## Data shown

════════

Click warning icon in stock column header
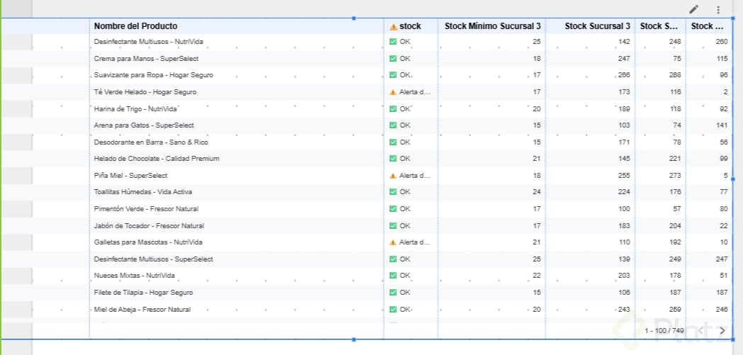 [393, 26]
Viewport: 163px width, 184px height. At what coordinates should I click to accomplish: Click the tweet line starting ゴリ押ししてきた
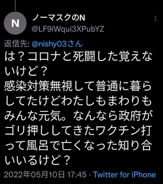tap(78, 130)
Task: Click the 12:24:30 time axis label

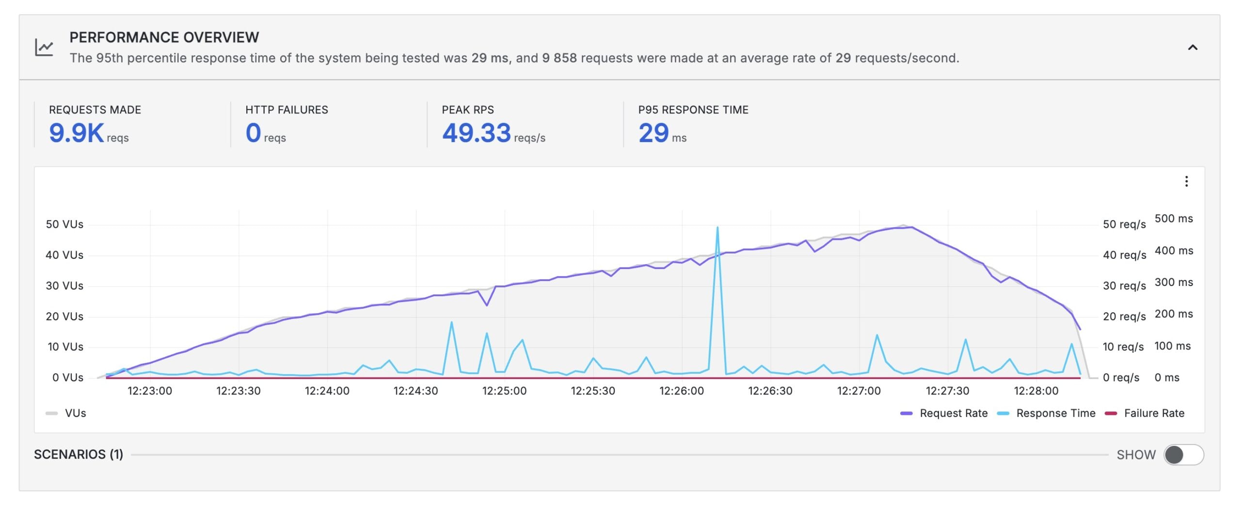Action: click(415, 391)
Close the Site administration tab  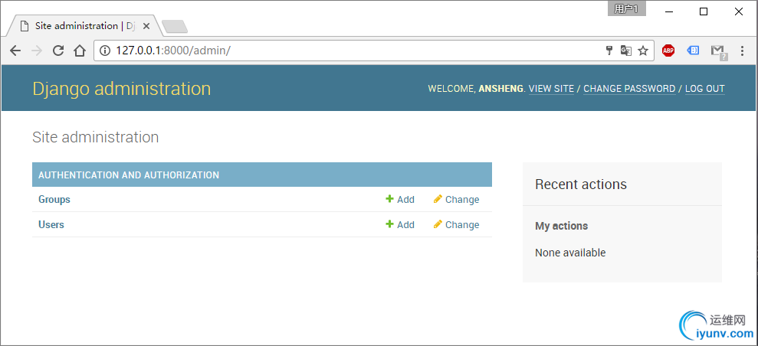click(146, 26)
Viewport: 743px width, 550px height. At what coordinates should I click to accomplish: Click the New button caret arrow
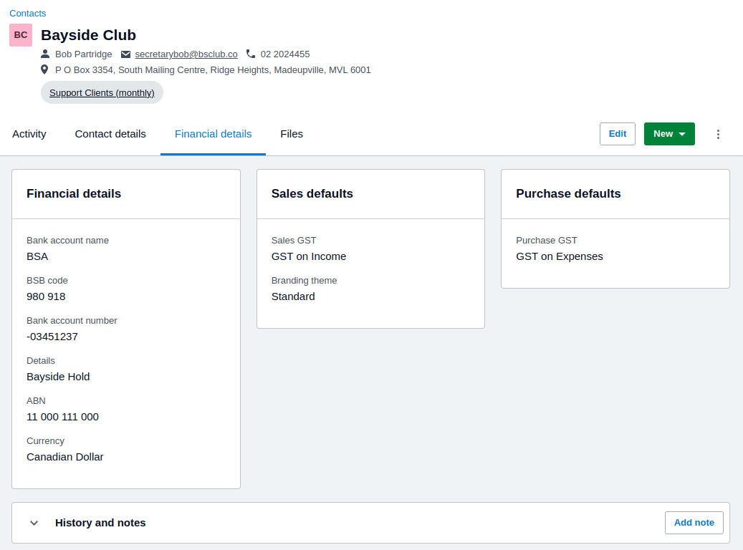click(682, 134)
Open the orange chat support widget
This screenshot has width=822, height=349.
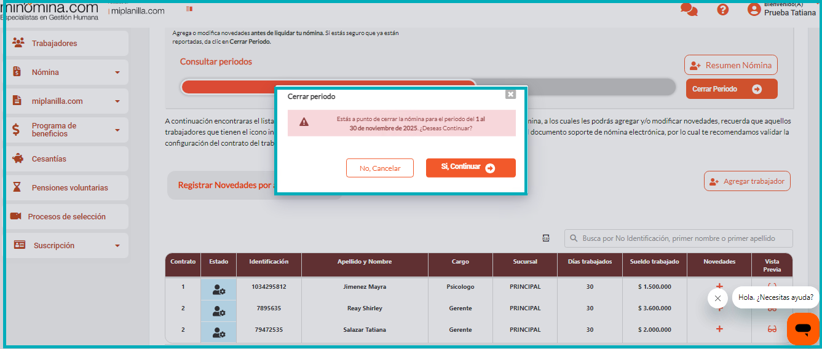802,329
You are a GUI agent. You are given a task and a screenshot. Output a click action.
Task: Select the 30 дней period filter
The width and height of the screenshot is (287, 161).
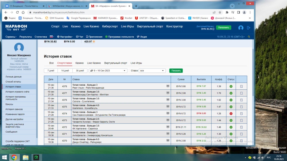tap(80, 70)
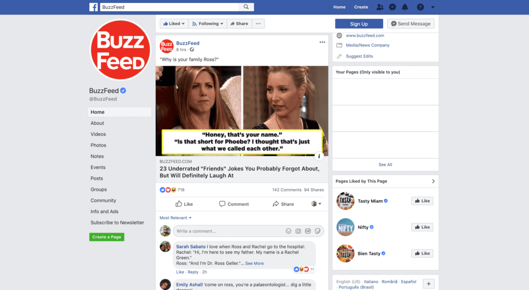Click the camera photo icon in comment box
The width and height of the screenshot is (529, 290).
(x=298, y=231)
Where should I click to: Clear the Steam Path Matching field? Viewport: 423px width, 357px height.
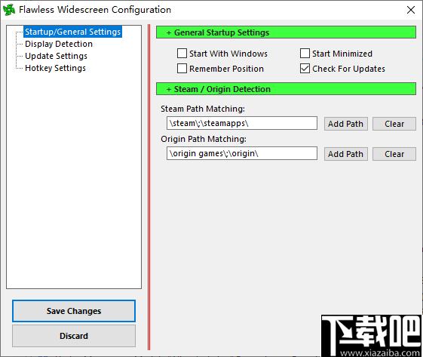394,124
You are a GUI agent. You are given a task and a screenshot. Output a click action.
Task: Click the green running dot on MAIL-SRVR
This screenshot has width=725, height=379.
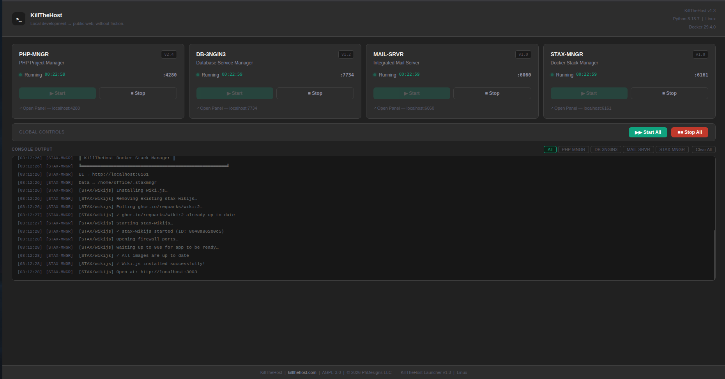(375, 75)
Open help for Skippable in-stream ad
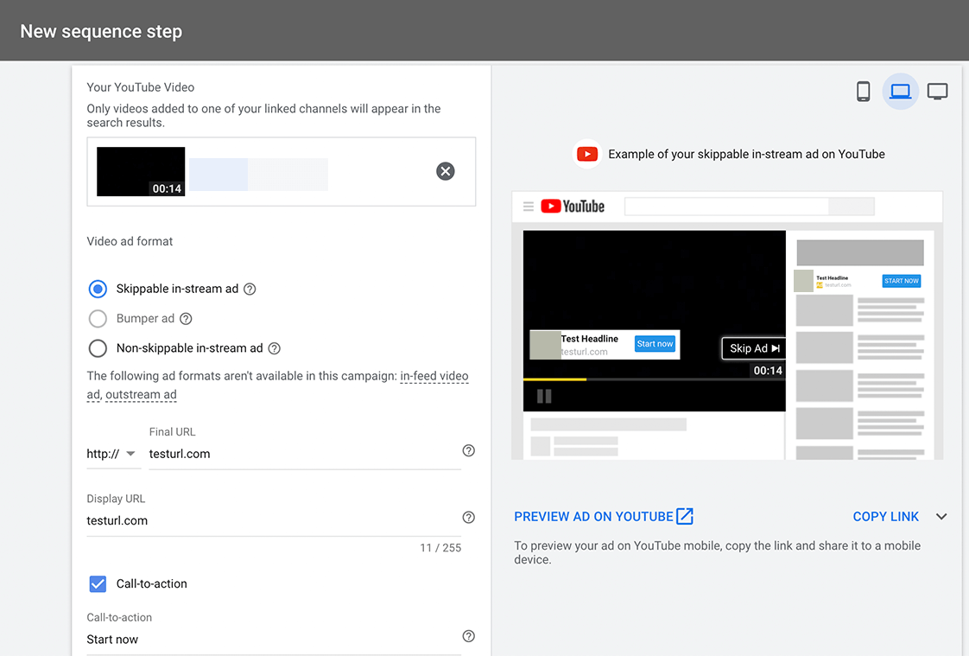969x656 pixels. click(x=250, y=289)
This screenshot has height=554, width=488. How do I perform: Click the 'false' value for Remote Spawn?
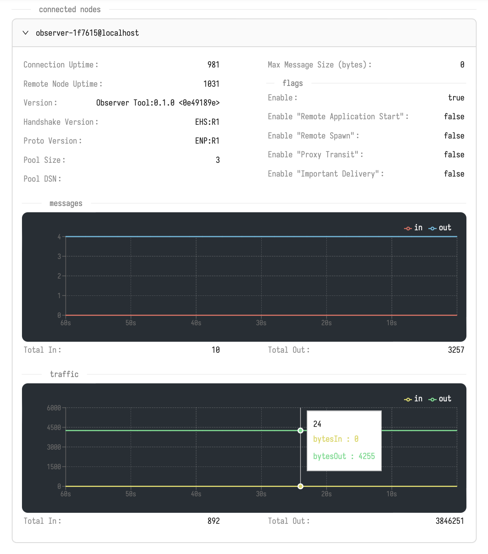click(x=454, y=136)
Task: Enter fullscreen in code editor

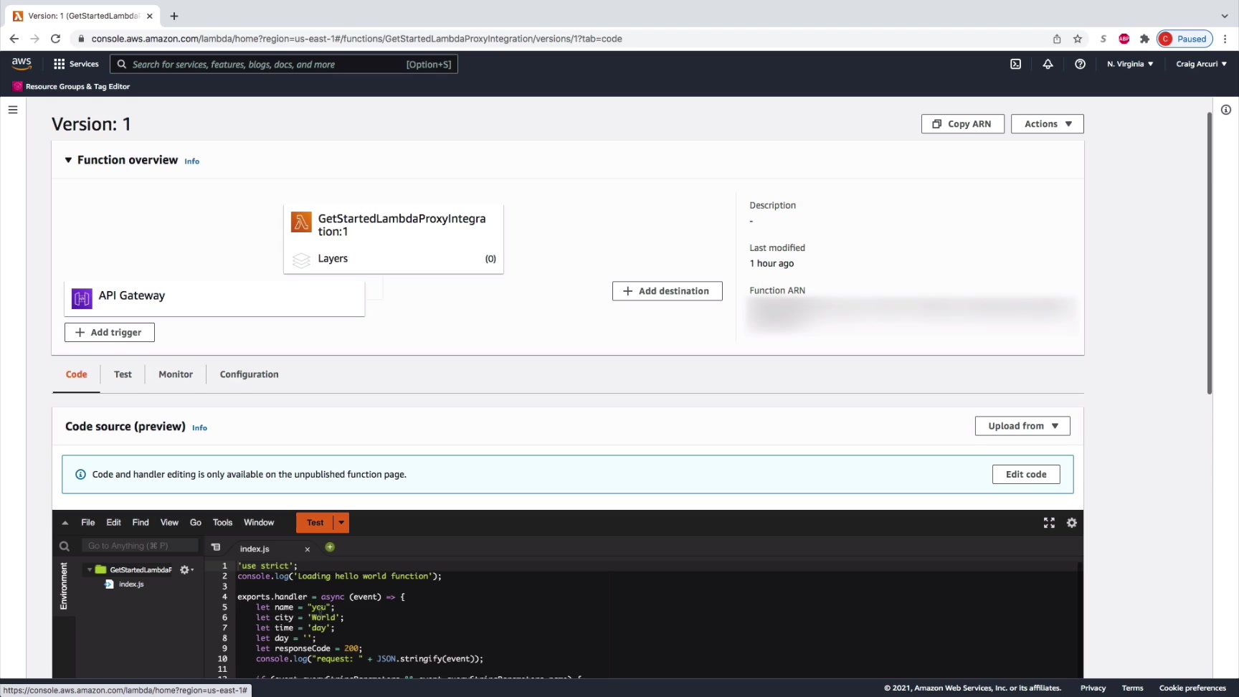Action: 1049,523
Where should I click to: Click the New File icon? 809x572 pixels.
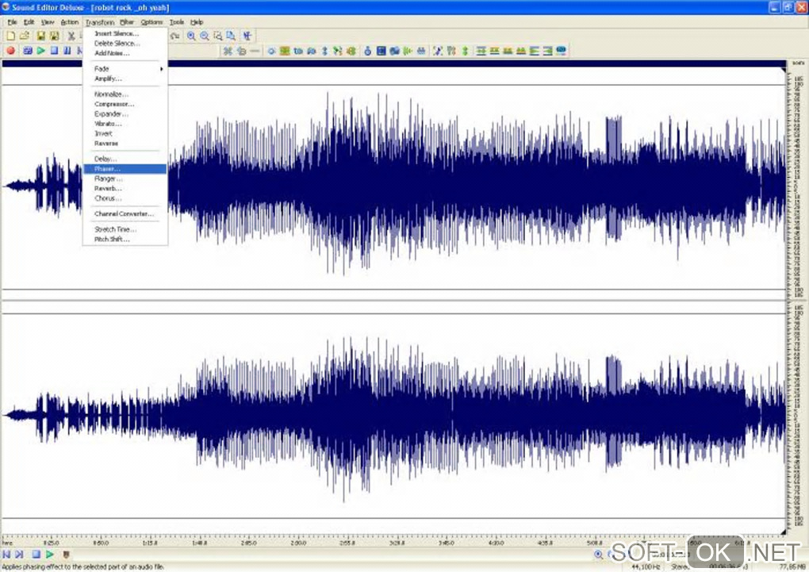[x=10, y=36]
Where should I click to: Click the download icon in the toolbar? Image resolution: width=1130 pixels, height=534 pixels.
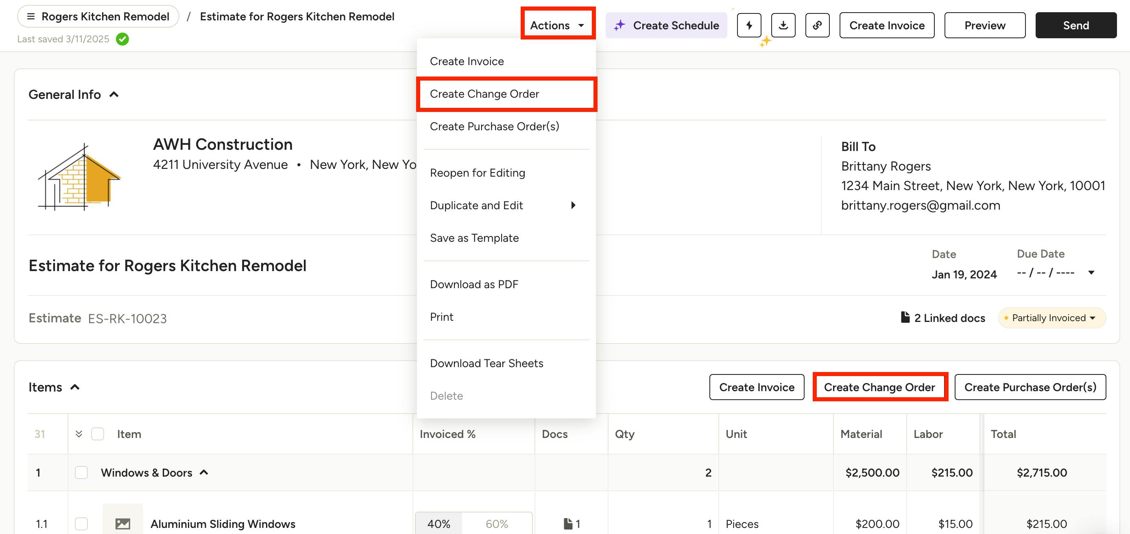(783, 25)
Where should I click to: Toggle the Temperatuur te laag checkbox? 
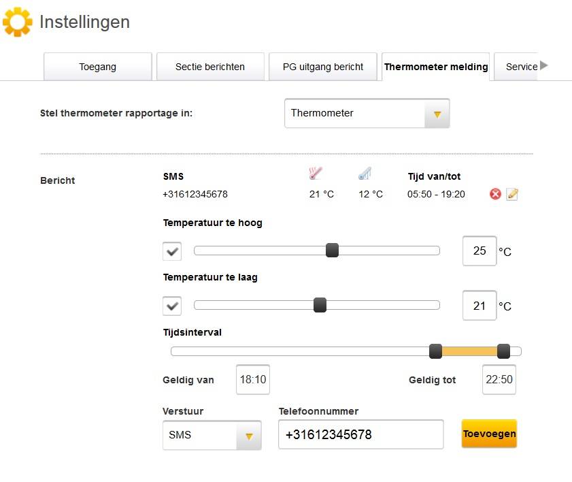[x=172, y=306]

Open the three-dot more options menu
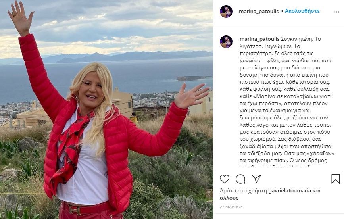pyautogui.click(x=336, y=12)
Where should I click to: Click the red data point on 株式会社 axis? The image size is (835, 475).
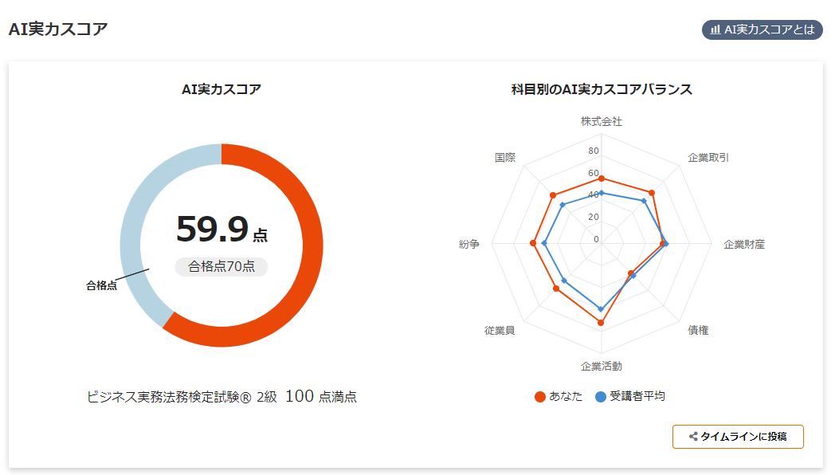601,179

════════

## Given instruction
Quote the entries above from the line containing "Open the three-dot more options menu" through the end of the entries, both ends included, and omit the pictures.

## Result for this task
Open the three-dot more options menu
pyautogui.click(x=336, y=12)
Where should I click to: Click the red data point on 株式会社 axis? The image size is (835, 475).
601,179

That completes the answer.